# Stored records

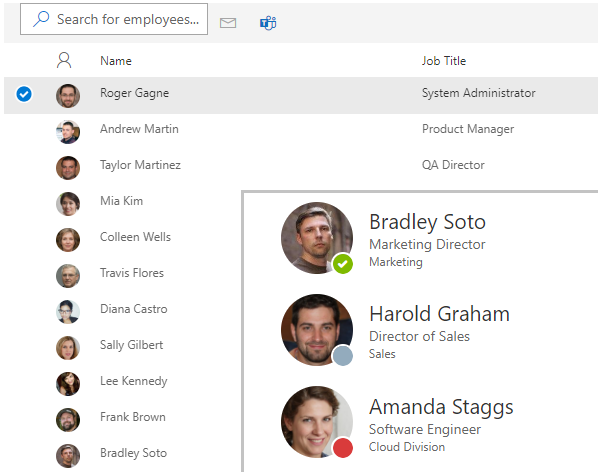Click Roger Gagne's avatar in the list
The image size is (598, 472).
(68, 96)
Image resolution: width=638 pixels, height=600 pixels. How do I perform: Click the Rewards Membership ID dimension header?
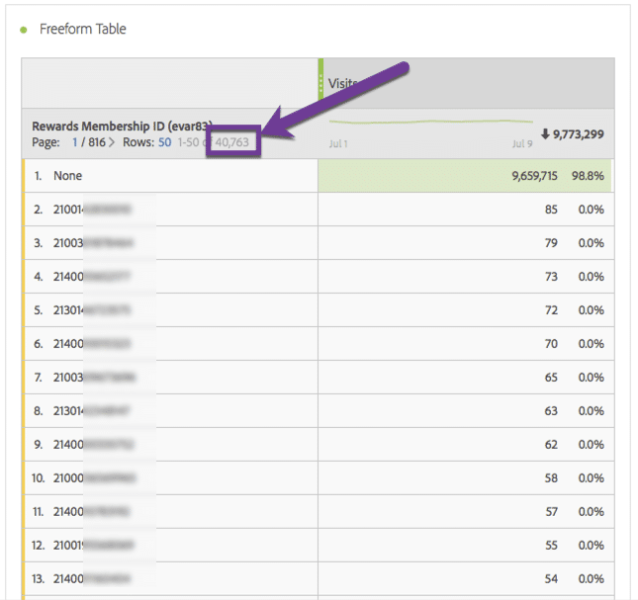coord(122,126)
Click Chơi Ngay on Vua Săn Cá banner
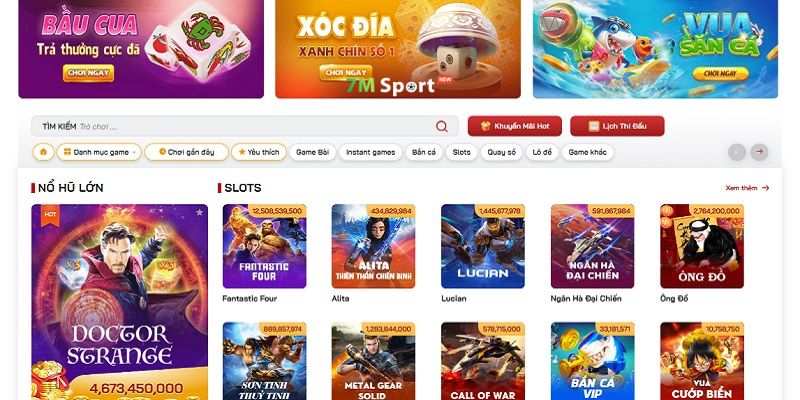 [720, 74]
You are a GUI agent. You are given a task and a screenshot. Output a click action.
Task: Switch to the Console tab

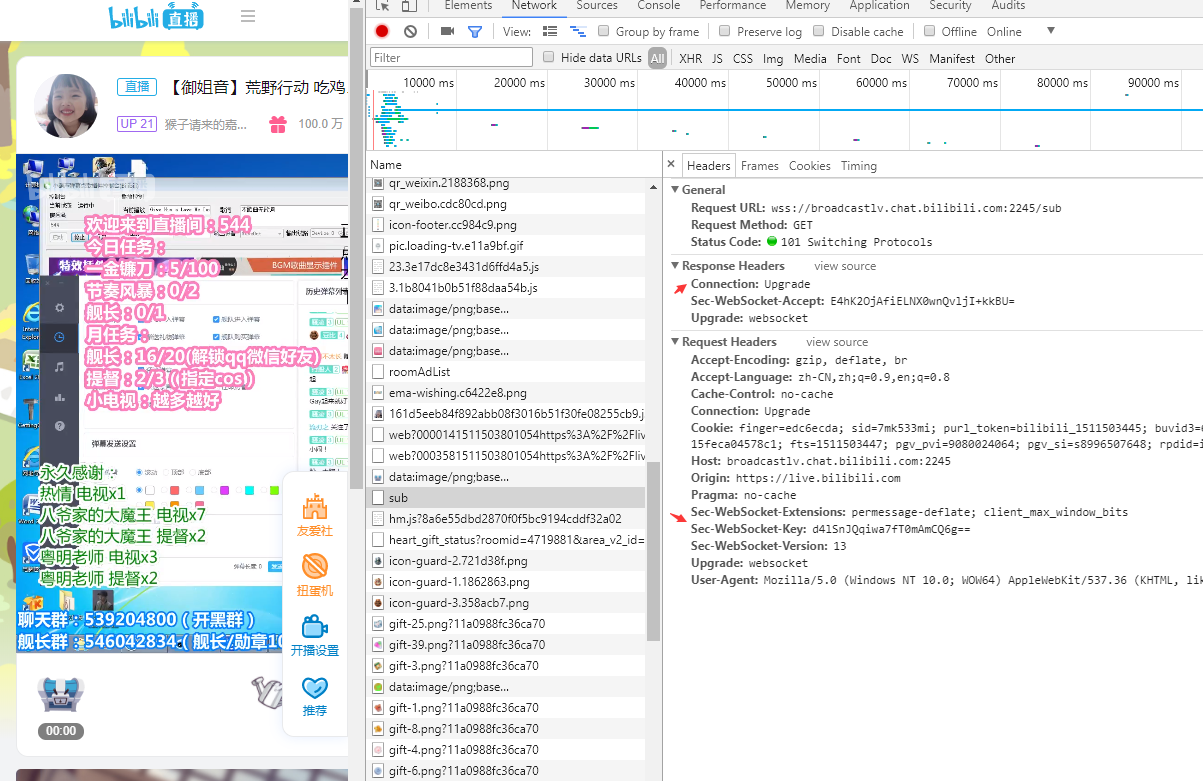(658, 6)
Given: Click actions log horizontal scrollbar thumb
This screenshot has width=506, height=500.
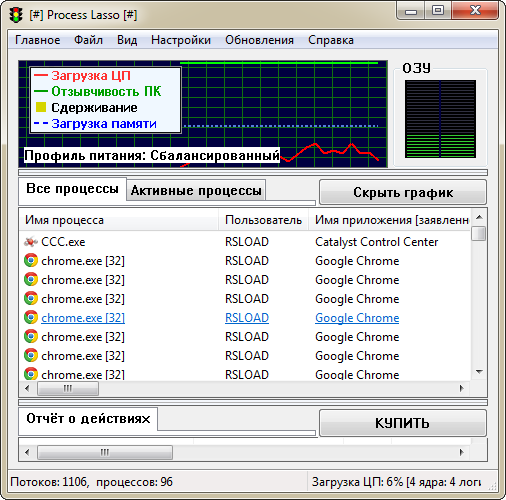Looking at the screenshot, I should [x=105, y=453].
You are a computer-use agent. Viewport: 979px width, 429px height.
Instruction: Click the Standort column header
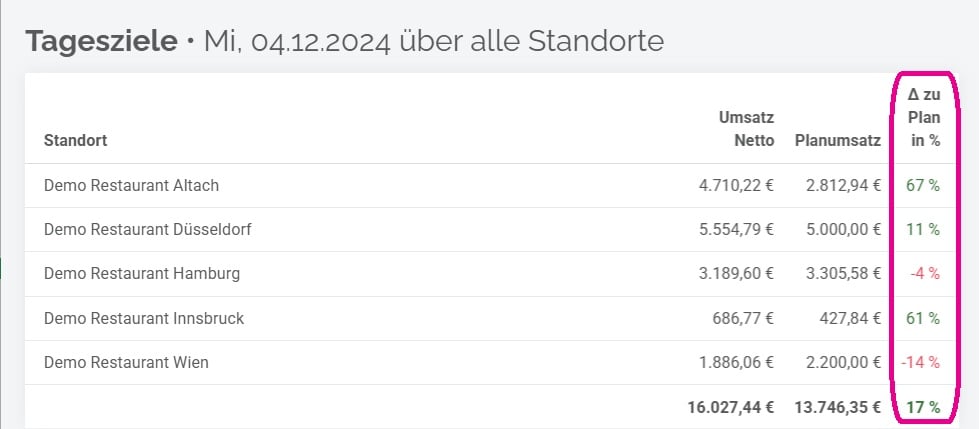75,141
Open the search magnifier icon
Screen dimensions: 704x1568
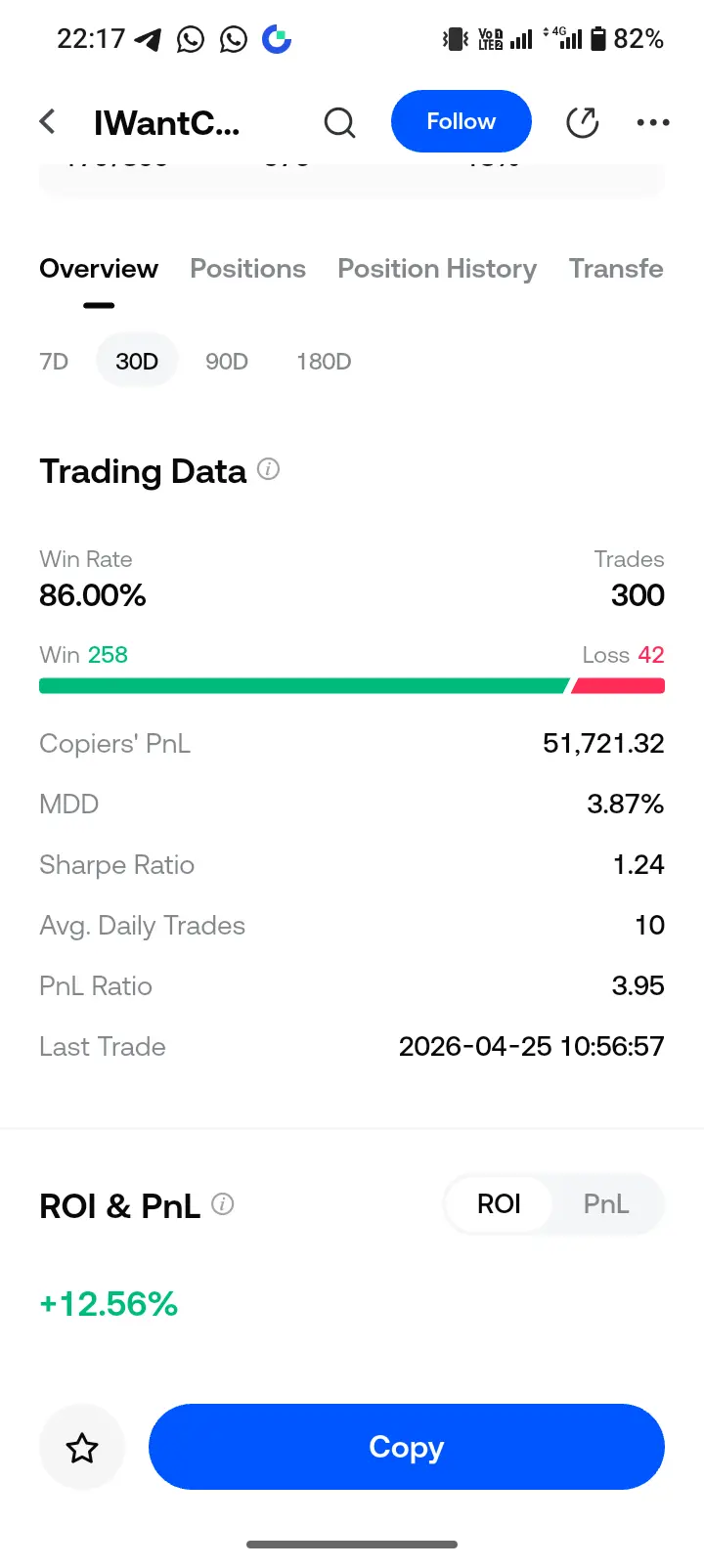[x=339, y=123]
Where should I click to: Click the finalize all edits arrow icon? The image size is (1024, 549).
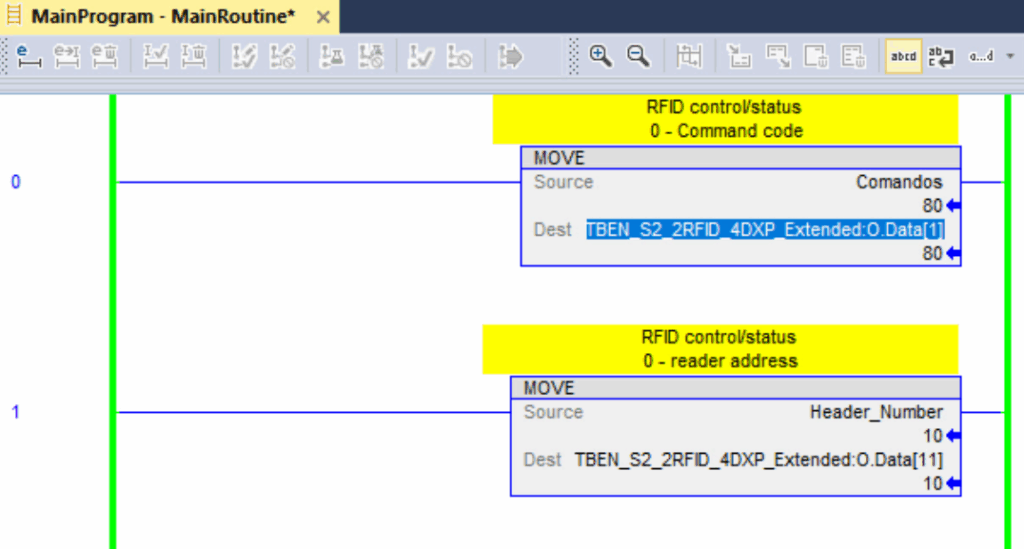tap(510, 57)
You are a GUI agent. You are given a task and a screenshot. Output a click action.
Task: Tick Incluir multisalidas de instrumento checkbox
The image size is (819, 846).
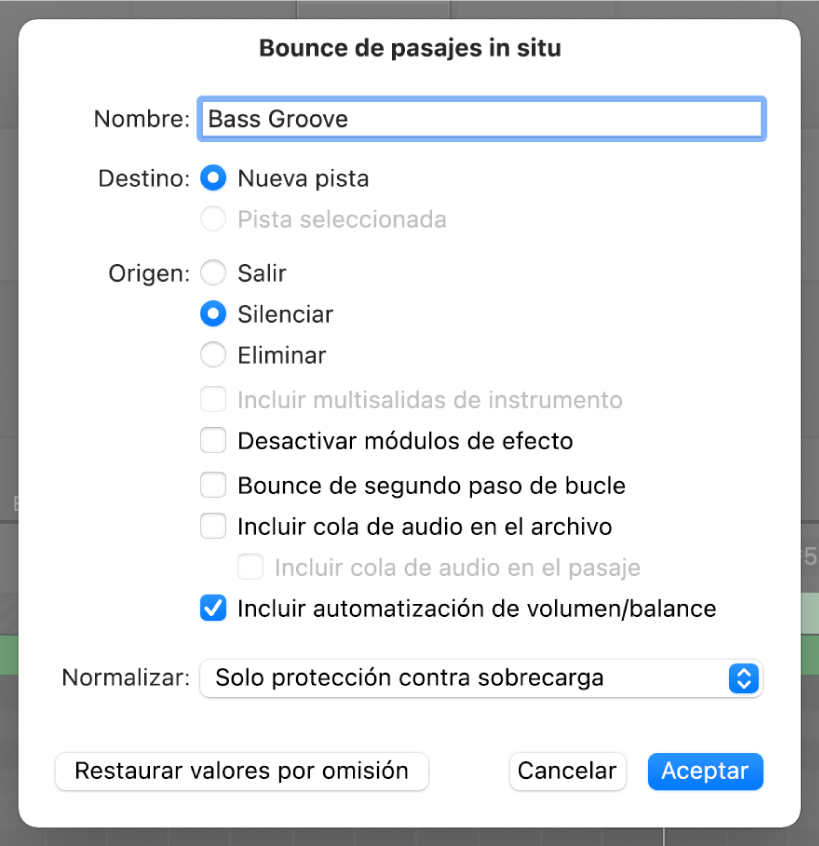tap(213, 401)

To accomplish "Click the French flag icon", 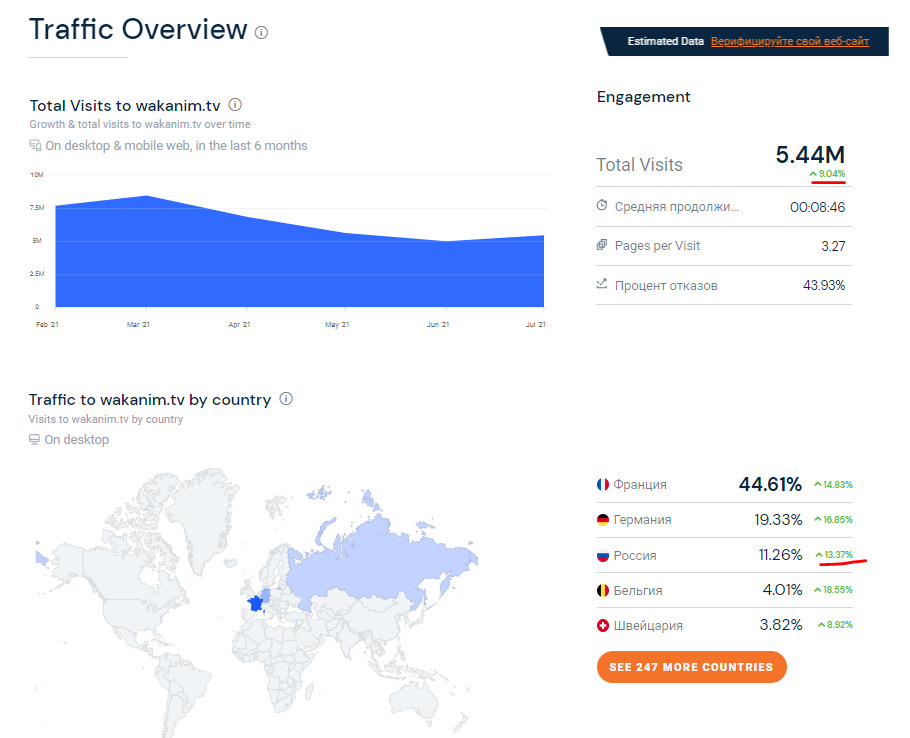I will [x=603, y=485].
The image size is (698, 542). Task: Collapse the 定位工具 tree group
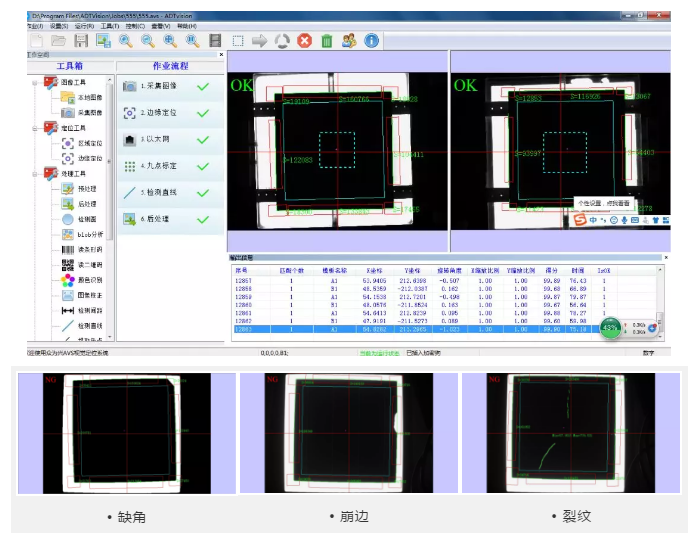(35, 128)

# Task details
Once the line with "Open the search magnifier icon" has been found above, output that line and every later line exactly, stopping after the line with "Task: Tick Incluir", and omit the pictures.

# Task response
Open the search magnifier icon
Screen dimensions: 704x1568
[x=339, y=123]
Where should I click to: Click the finalize all edits arrow icon? The image size is (1024, 549).
tap(510, 57)
You are a GUI agent. You are given a task and a screenshot. Output a click action.
Task: Tick Incluir multisalidas de instrumento checkbox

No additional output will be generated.